Several providers admitted they had never had structured training on HPV vaccination during their careers, leaving them to “piece together” information from guidelines on their own.

Providers also emphasized the importance of how the vaccine is framed when discussing HPV vaccination with Native families. Many parents immediately connect HPV vaccination to sexual activity, which can create discomfort or resistance towards vaccinating their child. 

“A lot of parents…they think HPV and sex…it links up together. Little do they know it’s preventative [sic] for cancer, so I just try to make them more aware. I try to take the conversation away from sex and focus on long-term cancer prevention.”

Healthcare provider

Finally, many spoke about trust and hesitancy, particularly after COVID-19. 

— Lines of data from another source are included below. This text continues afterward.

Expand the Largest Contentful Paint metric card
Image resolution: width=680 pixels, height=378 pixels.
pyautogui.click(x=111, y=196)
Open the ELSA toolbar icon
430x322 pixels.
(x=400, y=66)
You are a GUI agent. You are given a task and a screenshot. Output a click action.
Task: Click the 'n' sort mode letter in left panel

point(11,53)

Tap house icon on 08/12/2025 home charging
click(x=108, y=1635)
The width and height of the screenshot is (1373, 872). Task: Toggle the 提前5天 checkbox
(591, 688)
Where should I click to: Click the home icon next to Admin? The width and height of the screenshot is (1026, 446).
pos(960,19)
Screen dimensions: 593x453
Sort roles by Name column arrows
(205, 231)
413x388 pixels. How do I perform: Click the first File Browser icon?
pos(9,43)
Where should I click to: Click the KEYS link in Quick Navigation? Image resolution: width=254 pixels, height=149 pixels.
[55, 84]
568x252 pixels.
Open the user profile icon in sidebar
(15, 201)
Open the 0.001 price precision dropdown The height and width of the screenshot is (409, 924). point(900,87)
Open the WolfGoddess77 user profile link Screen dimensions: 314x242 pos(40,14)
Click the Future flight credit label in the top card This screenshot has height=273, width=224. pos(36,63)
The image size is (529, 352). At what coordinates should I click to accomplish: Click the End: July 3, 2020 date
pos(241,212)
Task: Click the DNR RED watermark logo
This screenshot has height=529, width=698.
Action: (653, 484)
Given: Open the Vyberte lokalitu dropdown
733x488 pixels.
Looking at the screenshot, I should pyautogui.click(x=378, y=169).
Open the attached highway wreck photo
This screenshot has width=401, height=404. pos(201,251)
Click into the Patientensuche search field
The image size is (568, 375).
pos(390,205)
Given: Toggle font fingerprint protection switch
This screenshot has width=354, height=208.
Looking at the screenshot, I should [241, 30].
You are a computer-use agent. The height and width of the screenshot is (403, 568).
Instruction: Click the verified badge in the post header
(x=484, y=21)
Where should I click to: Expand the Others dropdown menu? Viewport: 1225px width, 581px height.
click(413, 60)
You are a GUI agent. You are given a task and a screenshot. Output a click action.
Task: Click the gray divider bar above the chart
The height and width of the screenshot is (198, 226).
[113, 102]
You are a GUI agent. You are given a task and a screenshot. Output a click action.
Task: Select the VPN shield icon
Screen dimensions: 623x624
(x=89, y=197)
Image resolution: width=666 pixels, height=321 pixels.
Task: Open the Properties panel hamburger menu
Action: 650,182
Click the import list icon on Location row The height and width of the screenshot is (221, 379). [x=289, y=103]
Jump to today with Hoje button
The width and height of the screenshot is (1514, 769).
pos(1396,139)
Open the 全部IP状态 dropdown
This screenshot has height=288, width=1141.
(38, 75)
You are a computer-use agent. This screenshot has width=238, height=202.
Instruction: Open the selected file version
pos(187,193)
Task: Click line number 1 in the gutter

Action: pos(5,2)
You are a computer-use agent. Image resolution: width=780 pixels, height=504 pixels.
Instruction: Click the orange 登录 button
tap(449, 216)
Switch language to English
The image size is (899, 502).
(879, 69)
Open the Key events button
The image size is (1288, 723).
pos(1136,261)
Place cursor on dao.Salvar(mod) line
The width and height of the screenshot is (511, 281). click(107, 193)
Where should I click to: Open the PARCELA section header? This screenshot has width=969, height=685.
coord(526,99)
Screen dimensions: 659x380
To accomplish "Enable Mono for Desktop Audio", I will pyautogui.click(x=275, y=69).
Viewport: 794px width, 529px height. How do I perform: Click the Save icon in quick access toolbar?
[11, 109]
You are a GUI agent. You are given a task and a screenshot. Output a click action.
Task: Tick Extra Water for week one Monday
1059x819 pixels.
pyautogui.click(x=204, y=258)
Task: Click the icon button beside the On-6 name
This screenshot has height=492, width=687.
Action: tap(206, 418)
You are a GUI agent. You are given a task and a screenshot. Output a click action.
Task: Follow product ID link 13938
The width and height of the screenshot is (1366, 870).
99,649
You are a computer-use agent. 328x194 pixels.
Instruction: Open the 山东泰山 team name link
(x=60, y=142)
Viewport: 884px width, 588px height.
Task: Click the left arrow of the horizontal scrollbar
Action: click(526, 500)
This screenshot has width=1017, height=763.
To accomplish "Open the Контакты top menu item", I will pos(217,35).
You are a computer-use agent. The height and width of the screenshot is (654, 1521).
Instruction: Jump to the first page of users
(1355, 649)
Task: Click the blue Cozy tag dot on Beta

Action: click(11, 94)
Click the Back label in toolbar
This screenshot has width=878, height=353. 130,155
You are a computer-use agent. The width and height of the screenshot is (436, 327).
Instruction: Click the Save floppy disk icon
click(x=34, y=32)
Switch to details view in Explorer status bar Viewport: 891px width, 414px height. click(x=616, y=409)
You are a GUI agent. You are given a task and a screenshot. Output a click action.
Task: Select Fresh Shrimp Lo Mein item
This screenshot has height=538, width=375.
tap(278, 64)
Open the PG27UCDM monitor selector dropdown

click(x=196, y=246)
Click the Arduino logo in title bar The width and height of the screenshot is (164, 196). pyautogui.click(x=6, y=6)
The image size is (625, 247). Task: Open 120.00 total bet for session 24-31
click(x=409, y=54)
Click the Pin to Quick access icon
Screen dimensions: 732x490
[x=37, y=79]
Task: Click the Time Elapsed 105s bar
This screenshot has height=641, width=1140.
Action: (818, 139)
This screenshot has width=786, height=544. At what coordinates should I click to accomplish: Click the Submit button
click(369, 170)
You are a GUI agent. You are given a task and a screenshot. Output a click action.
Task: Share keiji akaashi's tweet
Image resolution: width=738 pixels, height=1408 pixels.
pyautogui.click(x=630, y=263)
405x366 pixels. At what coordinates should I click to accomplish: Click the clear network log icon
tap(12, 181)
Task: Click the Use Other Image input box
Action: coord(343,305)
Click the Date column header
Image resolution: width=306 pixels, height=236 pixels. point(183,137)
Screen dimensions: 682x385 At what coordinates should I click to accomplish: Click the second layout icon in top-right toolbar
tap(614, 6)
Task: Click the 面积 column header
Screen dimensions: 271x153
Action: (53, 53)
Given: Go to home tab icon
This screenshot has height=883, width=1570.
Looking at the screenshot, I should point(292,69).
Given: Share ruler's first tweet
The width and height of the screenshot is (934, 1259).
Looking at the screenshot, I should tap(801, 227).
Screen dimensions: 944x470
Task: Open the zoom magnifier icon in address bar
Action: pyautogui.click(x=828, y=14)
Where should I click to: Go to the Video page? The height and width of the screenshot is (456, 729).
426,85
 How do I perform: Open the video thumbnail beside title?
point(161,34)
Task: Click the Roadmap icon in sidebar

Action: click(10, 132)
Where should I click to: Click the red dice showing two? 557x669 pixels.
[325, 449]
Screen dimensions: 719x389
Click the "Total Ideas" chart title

“From the time of COVID, some patients don’t have a lot of faith in the system when it comes to vaccines. That was a real turning point — people are just reluctant in general.” 

Healthcare provider

Others stressed that rebuilding trust requires relationships beyond transactional care: 

“The most important thing is really establishing that relationship. My role is not to tell you what to do — it’s more about walking alongside you and making a shared decision together.”

Healthcare provider

Strategies That Work

Despite these barriers, health care providers identified several practical strategies. They emphasized normalizing HPV vaccination as routine cancer prevention and integrating vaccination into sick visits, follow-ups, or lab appointments rather than relying on annual well-child visits. Several called for structured vaccine communication training so providers and staff can role-play difficult conversations and build confidence.

One strategy mentioned repeatedly was the Announcement Approach, which presents HPV vaccination as a standard part of adolescent care alongside required immunizations. Providers reported that this framing reduces resistance and increases vaccine acceptance. Clinics interested in this method can explore training resources available through HPV IQ, and the St. Jude HPV Cancer Prevention Program team also offers Announcement Approach Trainings in-person and virtually. Email PreventHPV@stjude.org to inquire. 

Why This Matters

The burden of HPV cancers remains concentrated in California’s most rural counties with Riverside County (9.8%) and San Bernardino County (9.3%) among those with the highest rates. These patterns demonstrate how rural communities, including Native-serving clinic systems, carry a disproportionate burden of disease despite representing a much smaller subset of the state’s population. Providers in these regions are on the frontlines of prevention yet often implement new vaccine guidelines without additional training or culturally-adapted implementation methods. These perspectives underscore that improving HPV vaccination requires more than access, but depends on trust, clear communication, and continuity of care at the provider level.

To meet this need, our team is building a multi-level training model that integrates provider and parent perspectives into future HPV training materials. This approach reflects the strength of mixed-methods research combined with implementation science ensuring interventions are grounded in community lived experiences. Models like this can be utilized across rural and marginalized populations nationally, where context-specific strategies are essential to closing persistent gaps in HPV vaccination and cancer outcomes.


About the author

Dakota Jones

Dakota Jones (Lumbee), MPH

Dakota Jones is an enrolled citizen of the Lumbee Tribe of North Carolina and a second-year PhD student in Health Behavior Research at the University of Southern California. Her work spans several projects within the Initiative for California American Indian Health Research and Evaluation (I-CAIHRE) and the Cancer Care Delivery and Implementation Science team, including collaborations with the Riverside–San Bernardino County Indian Health Clinic system and the Toiyabe Indian Health Project. Dakota’s research focuses on advancing cancer prevention and HPV vaccination uptake among Native and other underserved communities through community-engaged and implementation science approaches that promote Indigenous data sovereignty and health equity.